#### [What is expected]
Your answer must be an exact copy of the lines from the one containing "Instruction: Open the" through the last line of the records below, with no pictures; please include nothing else.

#### [Extracted records]
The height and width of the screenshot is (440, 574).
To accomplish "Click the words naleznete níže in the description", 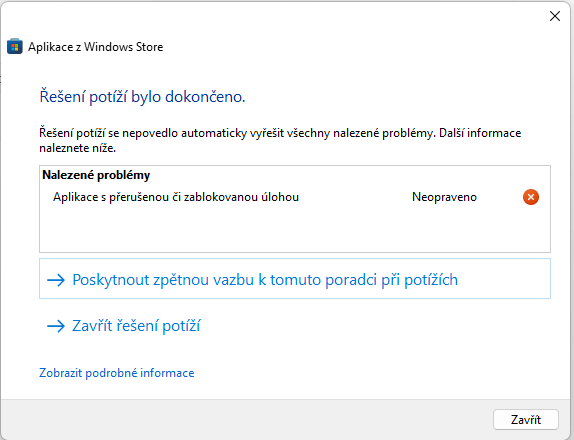I will click(x=78, y=148).
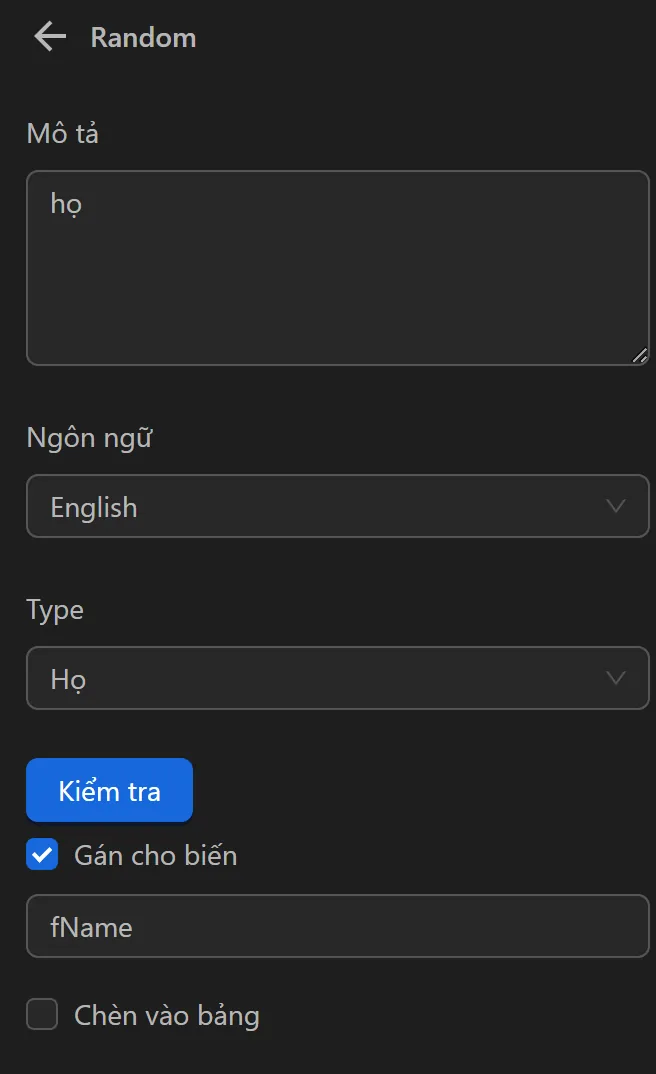Image resolution: width=656 pixels, height=1074 pixels.
Task: Click the Random header title
Action: tap(143, 37)
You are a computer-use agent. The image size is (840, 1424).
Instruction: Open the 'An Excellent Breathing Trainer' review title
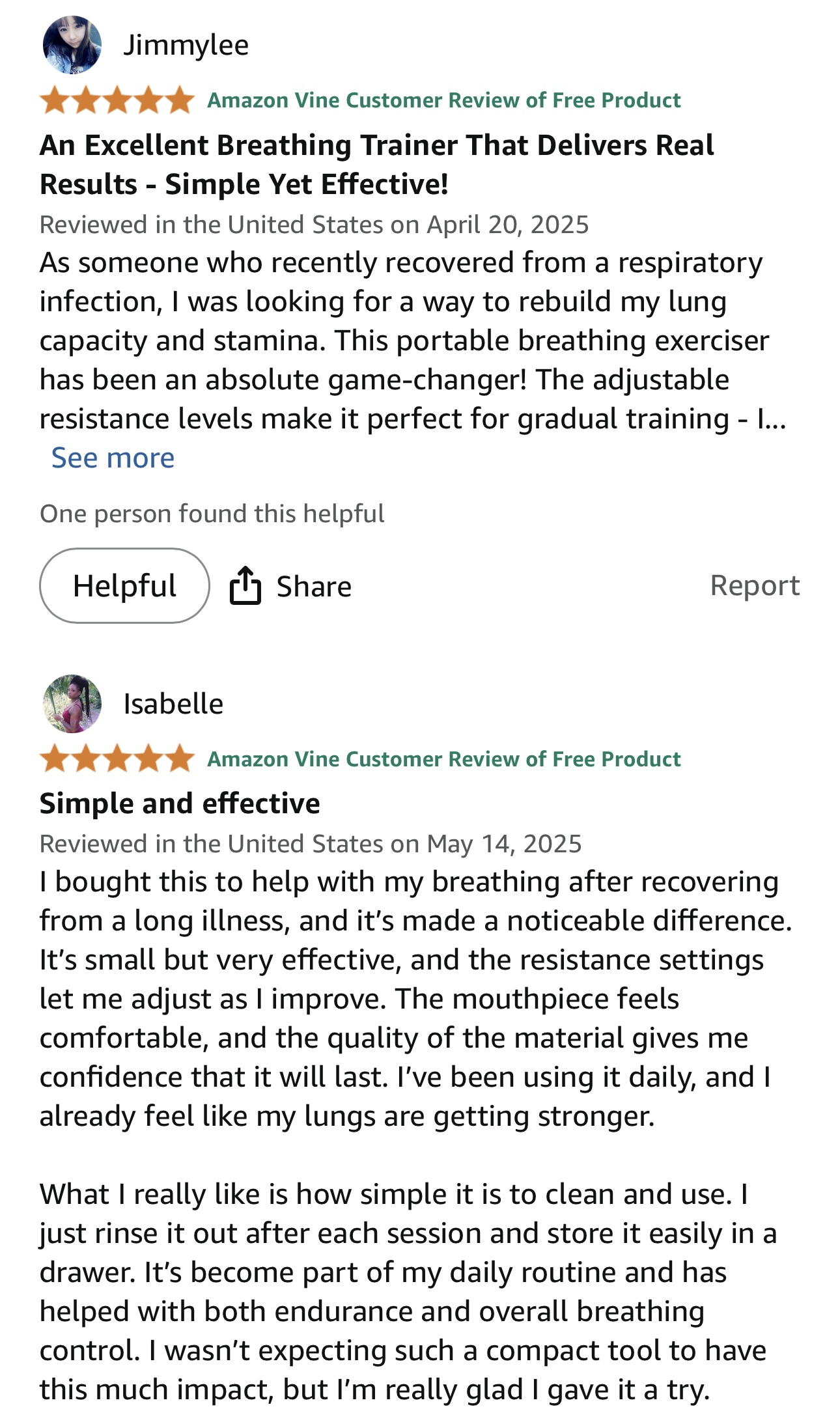tap(376, 164)
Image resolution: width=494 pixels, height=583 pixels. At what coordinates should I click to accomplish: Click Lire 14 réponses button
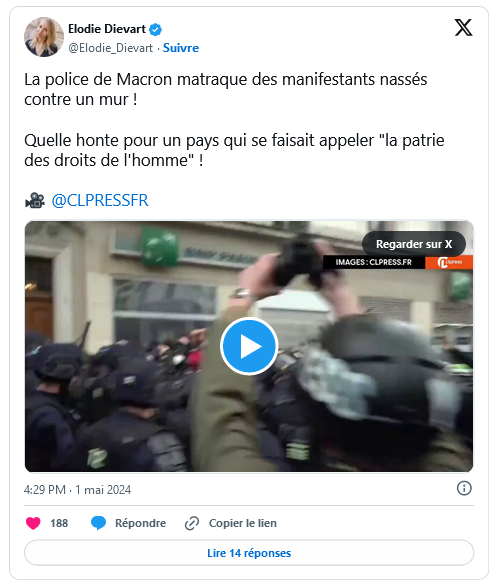(249, 553)
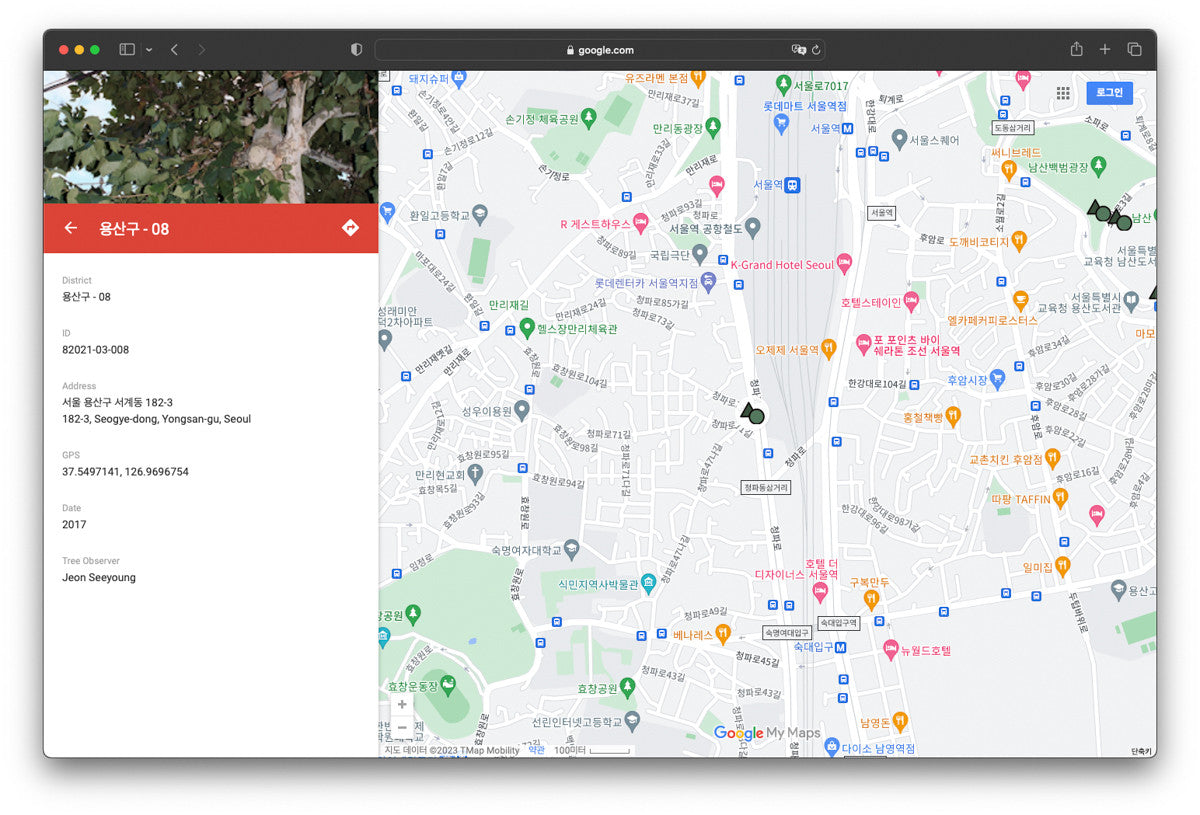Open the Google apps grid
The width and height of the screenshot is (1200, 815).
[1063, 93]
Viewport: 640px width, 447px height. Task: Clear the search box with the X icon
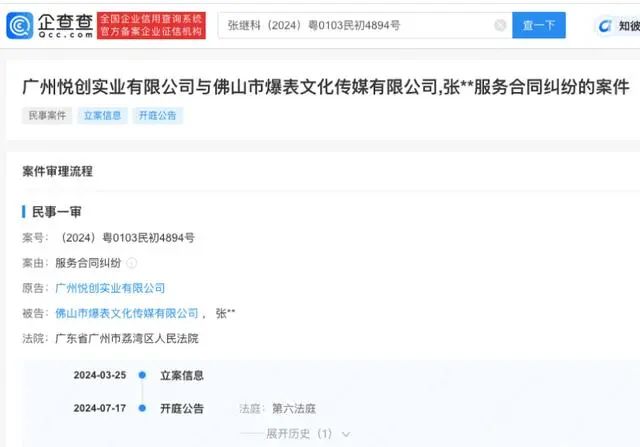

#### [Solution to the problem]
Instruction: Open the 'An Excellent Breathing Trainer' review title
tap(376, 164)
Image resolution: width=494 pixels, height=583 pixels. At what coordinates should I click to accomplish: Click Lire 14 réponses button
(249, 553)
Open the Google apps grid
The width and height of the screenshot is (1200, 815).
[1063, 93]
Viewport: 640px width, 447px height. Task: Clear the search box with the X icon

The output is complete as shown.